Der Glaube an den Weihnachtsmann

Eine Weihnachtsgeschichte von Seelenfärblerin Chris J.

Letztes Jahr glaubte ich noch von ganzen Herzen an den Weihnachtsmann und wünschte mir nichts sehnlicher als ihn zu sehen. Aber dieses Jahr war ich schon sechs!

Irgendwo hatte ich das Gerücht gehört, dass es den Weihnachtsmann nicht gab. Jetzt wollte ich es wissen! Und wen fragt man in einer solchen Situation? Natürlich die große Schwester, denn der glaubte man alles, schließlich konnte sie schon lesen und schreiben, rechnen und Englisch, das war überhaupt das Beste, diese geheimnisvolle Sprache wollte ich auch endlich erlernen.

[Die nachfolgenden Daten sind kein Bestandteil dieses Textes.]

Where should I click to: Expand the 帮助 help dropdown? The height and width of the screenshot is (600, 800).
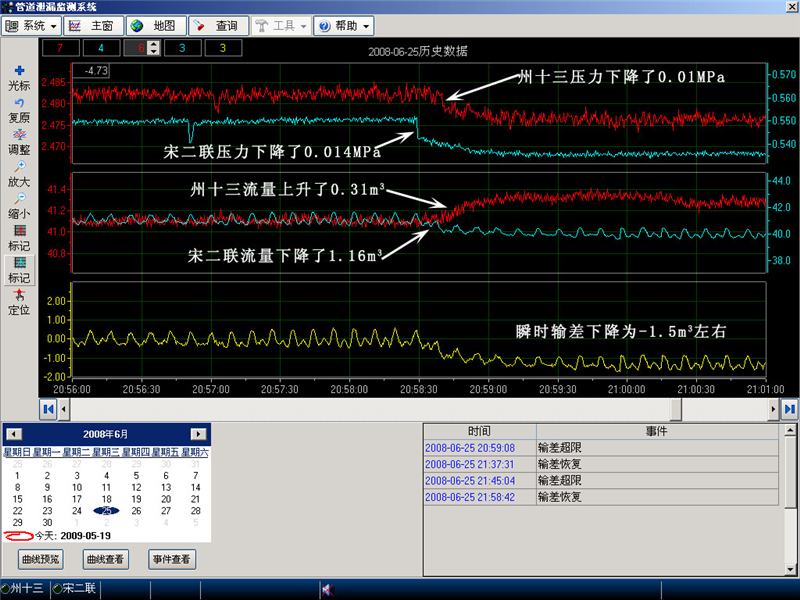[x=344, y=25]
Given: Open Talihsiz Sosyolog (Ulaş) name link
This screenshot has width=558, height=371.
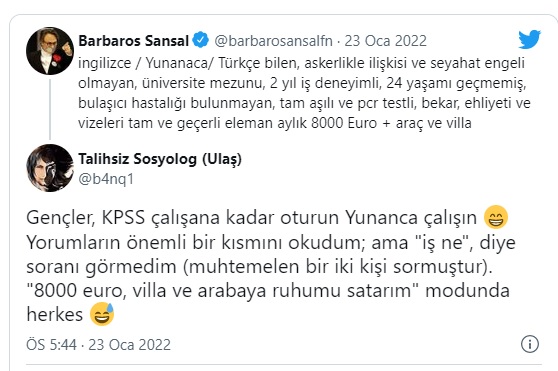Looking at the screenshot, I should tap(160, 159).
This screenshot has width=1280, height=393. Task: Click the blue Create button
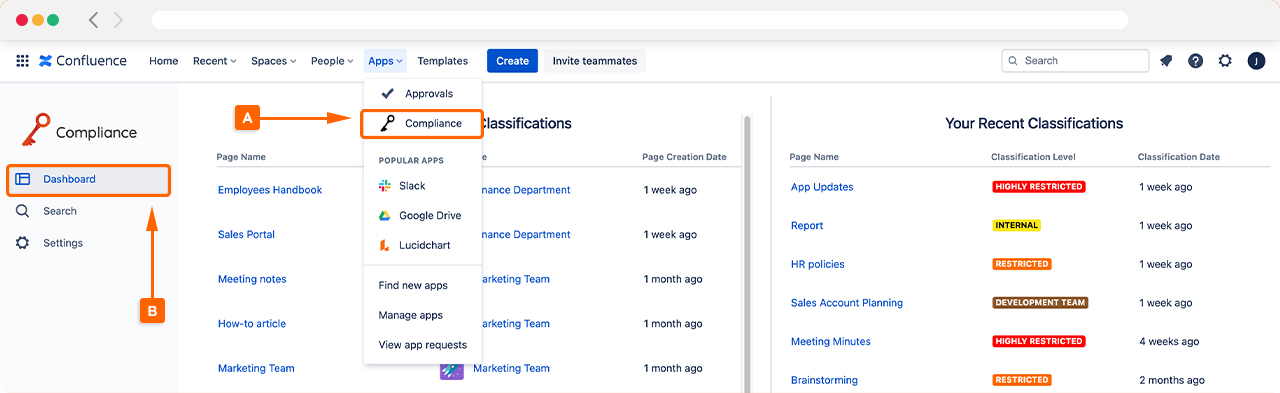point(512,61)
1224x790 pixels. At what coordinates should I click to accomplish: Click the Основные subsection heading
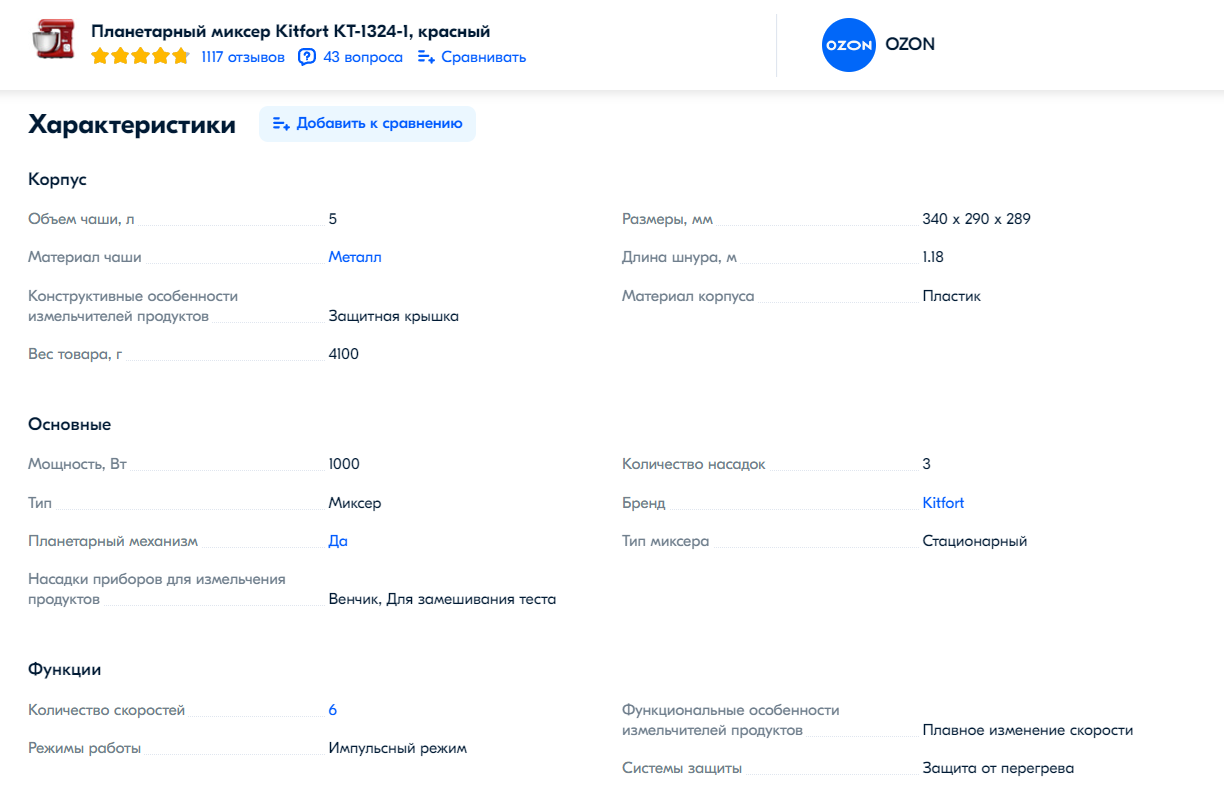coord(69,425)
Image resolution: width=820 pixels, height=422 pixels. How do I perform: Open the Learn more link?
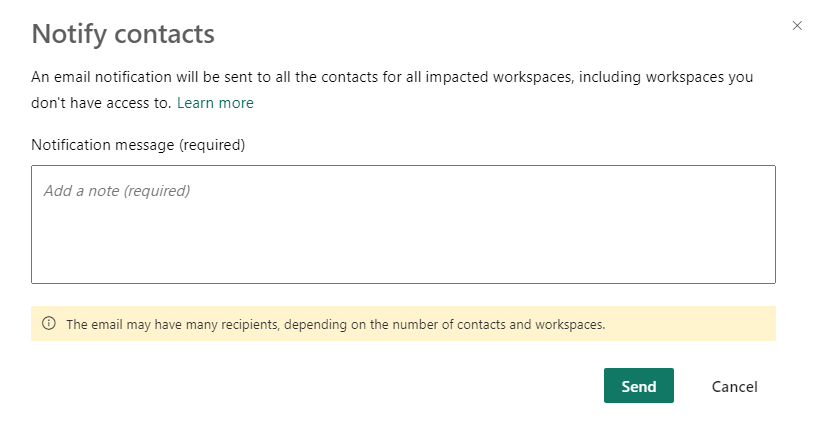coord(215,103)
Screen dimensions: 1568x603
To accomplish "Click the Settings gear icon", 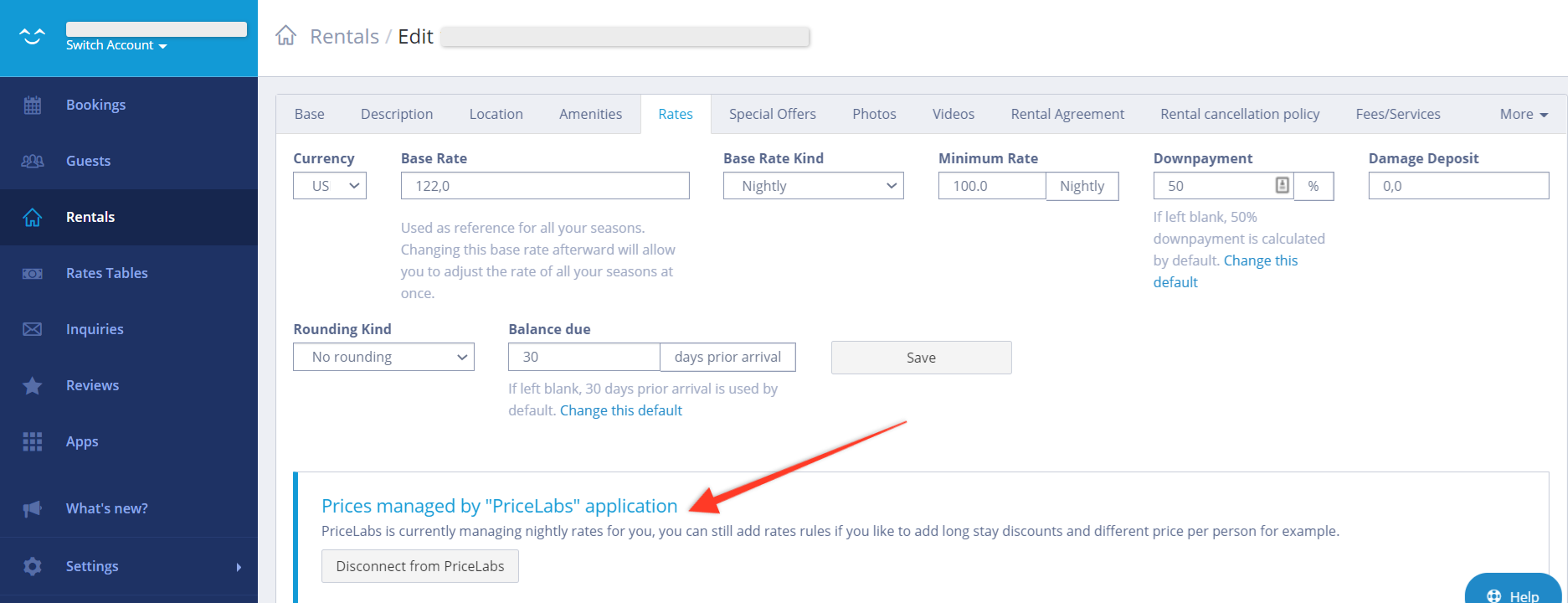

Also fragte ich meine große und acht Jahre ältere Schwester, "Dagmar, gibt es einen Weihnachtsmann?"

Pause.
Keine Antwort.
Überlegen ihrerseits.

Was sollte man da antworten? Natürlich gab es den Weihnachtsmann nicht, aber sollte man dieses der kleinen Schwester sagen und ihr damit den Glauben an den Weihnachtsmann zerstören? Es war doch ganz niedlich, dass die "Lüdde" da noch dran glaubte und man sich im stillen und mit seinen Freundinnen darüber lustig machen konnte, denn schließlich war man selber ja schon fast erwachsen und glaubte nicht mehr an diesen Kinderkram. Auf der anderen Seite hatte die Kleine sie erst gestern wieder genervt. Kleine Schwestern können nämlich mitunter auch eine Plage sein.

"Gibt es einen Weihnachtsmann?" fragte ich noch einmal ungeduldig nach.
"Nein!"
"Nein?"
"Nein! Und nur Zwerge glauben an den Weihnachtsmann" kam es sehr bestimmt von ihr.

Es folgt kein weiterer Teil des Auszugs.